I try not to have it become a style, because I think that as soon as it becomes a style, it becomes a thing that can be packaged and sold and so it becomes fast. So I’d like to think that it’s like slow food: in Italy slow food is pasta, in Spain its paella, each culture and each climate has its own features, so each country, city has its own idea what a slow home is, and it can vary from a small unit in one city to a single family house as in Calgary. So it needs to be tuned to the climate, the people living in it, and should be designed by someone who knows the area, and then it can be all sorts of things without labelling it as modern contemporary etc.
So slow home physical attributes will make a bedroom a place that is comfortable to sleep, in the feel of the room, how much light comes in and can you block it, is it quiet, peaceful. Too often, particularly in the fast house industry, these rooms are just names on a plan. A bathroom is just a room with plumbing fixtures and not a space to get ready in the morning; kitchens are just a space with appliances and not a comfortable place to cook in.

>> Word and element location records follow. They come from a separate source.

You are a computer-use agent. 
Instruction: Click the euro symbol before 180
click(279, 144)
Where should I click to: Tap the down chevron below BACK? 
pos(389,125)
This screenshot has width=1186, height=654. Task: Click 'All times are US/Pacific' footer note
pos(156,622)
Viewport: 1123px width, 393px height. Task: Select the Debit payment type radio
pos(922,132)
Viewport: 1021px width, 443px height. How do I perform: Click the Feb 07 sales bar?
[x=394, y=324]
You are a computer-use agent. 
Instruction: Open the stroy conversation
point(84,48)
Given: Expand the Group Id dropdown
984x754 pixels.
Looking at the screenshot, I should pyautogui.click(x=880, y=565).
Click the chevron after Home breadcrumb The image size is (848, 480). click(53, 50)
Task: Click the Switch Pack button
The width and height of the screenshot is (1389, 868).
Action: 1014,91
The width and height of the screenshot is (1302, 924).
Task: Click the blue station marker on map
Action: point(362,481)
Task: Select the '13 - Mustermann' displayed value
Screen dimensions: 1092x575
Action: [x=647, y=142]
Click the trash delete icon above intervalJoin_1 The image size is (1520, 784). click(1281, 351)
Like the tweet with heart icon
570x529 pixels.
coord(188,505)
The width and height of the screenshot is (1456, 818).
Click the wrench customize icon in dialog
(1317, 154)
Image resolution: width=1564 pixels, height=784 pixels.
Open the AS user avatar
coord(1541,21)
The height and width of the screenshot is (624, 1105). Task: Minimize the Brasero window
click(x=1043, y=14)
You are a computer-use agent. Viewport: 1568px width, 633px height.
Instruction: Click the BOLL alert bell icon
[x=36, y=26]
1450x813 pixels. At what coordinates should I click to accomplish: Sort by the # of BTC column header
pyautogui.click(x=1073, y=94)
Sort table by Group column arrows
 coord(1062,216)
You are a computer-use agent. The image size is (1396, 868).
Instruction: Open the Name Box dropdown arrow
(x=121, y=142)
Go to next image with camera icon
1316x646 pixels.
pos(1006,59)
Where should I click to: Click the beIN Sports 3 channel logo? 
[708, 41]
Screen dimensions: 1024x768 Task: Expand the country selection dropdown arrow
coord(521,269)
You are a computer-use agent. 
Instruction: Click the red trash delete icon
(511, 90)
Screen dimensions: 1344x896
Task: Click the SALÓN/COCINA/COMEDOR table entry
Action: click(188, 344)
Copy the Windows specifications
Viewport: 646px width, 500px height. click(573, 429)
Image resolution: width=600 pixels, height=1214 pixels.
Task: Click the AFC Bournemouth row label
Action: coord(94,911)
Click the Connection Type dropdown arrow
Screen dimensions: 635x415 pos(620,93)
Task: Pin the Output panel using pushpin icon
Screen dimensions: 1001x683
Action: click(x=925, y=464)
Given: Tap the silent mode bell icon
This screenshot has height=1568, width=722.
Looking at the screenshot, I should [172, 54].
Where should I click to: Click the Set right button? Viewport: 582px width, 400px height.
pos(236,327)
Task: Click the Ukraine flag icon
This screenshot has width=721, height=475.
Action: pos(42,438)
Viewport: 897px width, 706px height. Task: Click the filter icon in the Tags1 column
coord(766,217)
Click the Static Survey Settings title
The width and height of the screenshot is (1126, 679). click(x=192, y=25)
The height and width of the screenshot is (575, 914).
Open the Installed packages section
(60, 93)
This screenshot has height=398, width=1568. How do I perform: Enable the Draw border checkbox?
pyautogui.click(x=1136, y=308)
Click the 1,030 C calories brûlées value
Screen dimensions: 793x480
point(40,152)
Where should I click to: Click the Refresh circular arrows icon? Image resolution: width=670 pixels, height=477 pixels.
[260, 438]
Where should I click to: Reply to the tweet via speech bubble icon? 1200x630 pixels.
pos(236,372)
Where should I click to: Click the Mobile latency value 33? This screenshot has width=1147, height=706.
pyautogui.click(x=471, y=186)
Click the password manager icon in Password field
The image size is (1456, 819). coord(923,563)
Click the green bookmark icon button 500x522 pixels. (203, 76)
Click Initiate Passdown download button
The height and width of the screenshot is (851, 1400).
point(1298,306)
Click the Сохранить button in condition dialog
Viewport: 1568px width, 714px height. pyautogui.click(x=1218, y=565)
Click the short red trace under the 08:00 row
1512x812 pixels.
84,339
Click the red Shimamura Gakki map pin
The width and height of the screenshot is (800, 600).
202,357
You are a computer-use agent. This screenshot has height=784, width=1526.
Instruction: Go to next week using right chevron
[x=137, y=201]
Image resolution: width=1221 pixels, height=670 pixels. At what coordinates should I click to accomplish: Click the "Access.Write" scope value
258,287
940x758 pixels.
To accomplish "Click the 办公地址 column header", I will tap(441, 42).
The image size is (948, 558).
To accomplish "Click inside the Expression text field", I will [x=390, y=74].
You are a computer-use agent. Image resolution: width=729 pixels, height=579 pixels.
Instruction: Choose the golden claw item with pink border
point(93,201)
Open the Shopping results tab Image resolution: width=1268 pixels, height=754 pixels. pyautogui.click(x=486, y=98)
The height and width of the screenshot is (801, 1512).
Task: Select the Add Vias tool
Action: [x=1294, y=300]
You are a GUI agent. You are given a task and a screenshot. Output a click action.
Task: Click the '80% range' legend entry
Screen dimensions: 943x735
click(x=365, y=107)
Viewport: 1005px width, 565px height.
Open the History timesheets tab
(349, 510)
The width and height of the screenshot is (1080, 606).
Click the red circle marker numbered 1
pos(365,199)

Q: have you received any feedback from clients or done some post occupancy evaluation to see whether your design had an impact on their lives ?
Yes for sure, actually I found it in the process of working through the design and construction with them. What’s funny is that at the end of the project when they take me to tour their house, they say “would you like to come and see my house?” and that’s for me the mark of success – that they have such a sense of ownership and connection that they fail to see that I had anything to do with it, which is to me ideal. And some, not everybody, really do change – they change their diet, they change the way they live, start biking to work, they suddenly become aware of other things that they didn’t think of. There is really a profound impact and much of it is because of their involvement and collaboration in the whole process.
Today there are a lot of people who are willing to engage and learn about living more sustainably, but they don’t know how. And so the fast house industries take advantage of that by selling green wash homes, which miss most of the fundamental attributes of sustainability, therefore it is our duty to offer alternatives.